Building Conditional Logic with AI: A Step-by-Step Guide
Every automation workflow eventually hits a point where simple rules are not enough. A customer email might be a complaint, a question, or a compliment — and your workflow needs to route it differently based on intent. Traditionally, you would write regex patterns or keyword lists. With AI-powered conditional logic, you let a language model classify the input and decide the path forward.
The Problem with Rule-Based Branching
Rule-based systems are fragile. They require you to anticipate every possible input variation upfront. When a customer writes "I guess it works but I expected more," a keyword-based system might classify it as positive because it contains "works." An AI model understands the nuance and correctly routes it as mixed sentiment, triggering a follow-up workflow.

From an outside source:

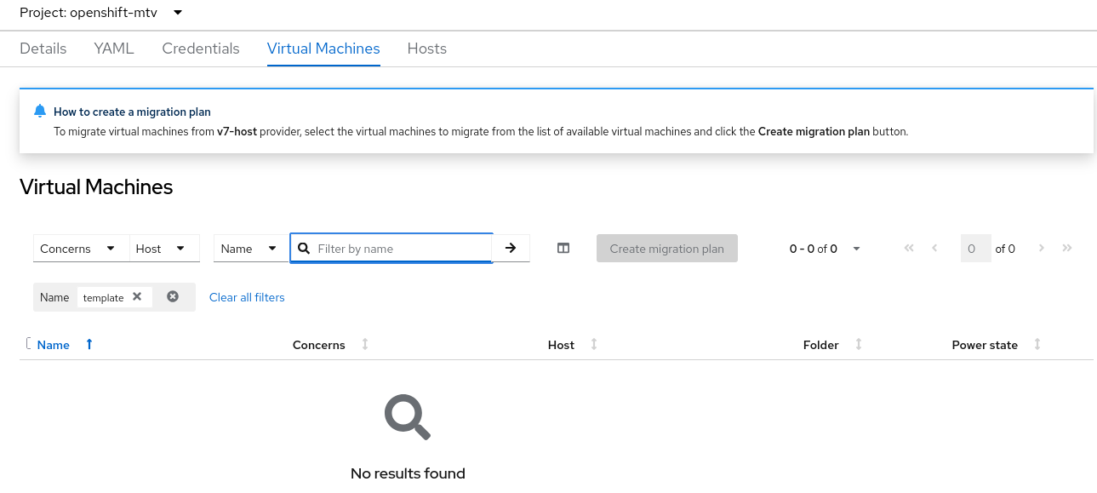Image resolution: width=1097 pixels, height=493 pixels.
Task: Open the Host filter dropdown
Action: pos(163,249)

How AI Conditional Logic Works
- Define your routing categories (e.g., complaint, question, praise, spam)
- Craft a classification prompt that instructs the LLM to return a structured JSON response
- Send the input data to the LLM via API call within your workflow
- Parse the LLM response and use the classification result to branch your workflow
- Add fallback handling for low-confidence classifications or API failures
Practical Example: Smart Email Routing
Imagine a support inbox that receives hundreds of emails daily. With AI conditional logic, each email is classified by intent and urgency. Complaints with high urgency go to a senior agent immediately. Questions are routed to the knowledge base bot. Praise is logged for the marketing team. Spam is silently archived. All of this happens in milliseconds, without a single hardcoded rule.
Start small — pick one decision point in an existing workflow and replace it with an AI classification step. Measure the accuracy, iterate on your prompt, and expand from there. Within a few weeks, you will wonder how you ever managed without it.